The marriage of a 14-year-old girl to the man who allegedly raped her in Azerbaijan has turned the spotlight on the country’s widespread tolerance of families abusing their girls.

As reported by local media, the girl was repeatedly raped by a nephew of a local government official. The attack was filmed, apparently with the aim of blackmailing the girl into silence. She is now reportedly pregnant.

News of the crime spread via social media and became widely discussed in Azerbaijan.

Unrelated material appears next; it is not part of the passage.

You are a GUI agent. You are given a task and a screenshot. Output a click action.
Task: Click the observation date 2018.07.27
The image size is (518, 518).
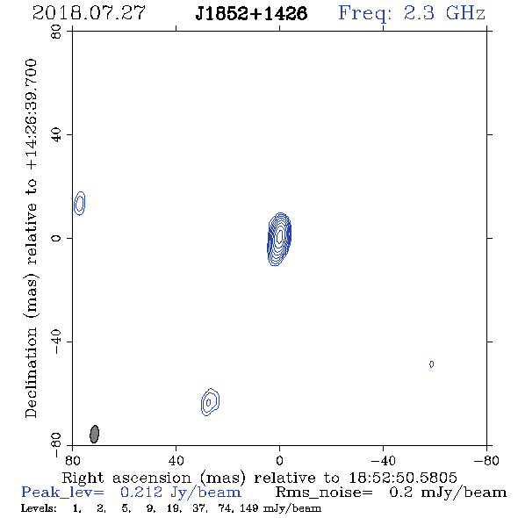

When asked by reporters, the girls’ father said his daughter had not been raped but was engaged to the man in question and will marry him when she is of age. While the legal marriage age in Azerbaijan is 18, parents can apply for exemptions for girls as young as 15.

However, the suspect’s uncle, Aydin Mammadov, the deputy head of the local branch of Azerisiq, the state electricity company, said that his nephew did not rape the girl, nor did he plan to marry her.

“I will sue those who spread this news. Everything is slander,” he told the news site Qafqazinfo.

As reported by Eurasianet online, a group of human rights lawyers and activists have circulated a petition calling for the girl to be taken from her family. Under Azerbaijani law, the state can take a child away from his or her parents on grounds including “acts of domestic violence against the child” and “abuse of parental rights,” which the activists argue should be grounds for the government to step in.

“Taking into account the circumstances of this case and the concept of the best interest of the child, we believe that the child should be protected under state care and should receive the necessary psychological help,” the petition says.

According to Samad Rahimli, the lawyer who initiated the petition, these sorts of cases are common in Azerbaijan. “This is a systematic phenomenon, and now there is evidence for it,” he told Eurasianet.

Domestic violence is still seen as a “private matter” in Azerbaijan, wrote Gunel Isakova, an activist on gender rights, in a report for the Aland Islands Peace Institute.

“If a woman does decide to report the case, she may be further harassed by the local police,” she wrote. “The response given to her is usually the same: ‘You must have done something wrong otherwise why would he beat you?’ So, with further sense of shame and humiliation, the woman returns home, only to endure further pain at best, or beating at worst.”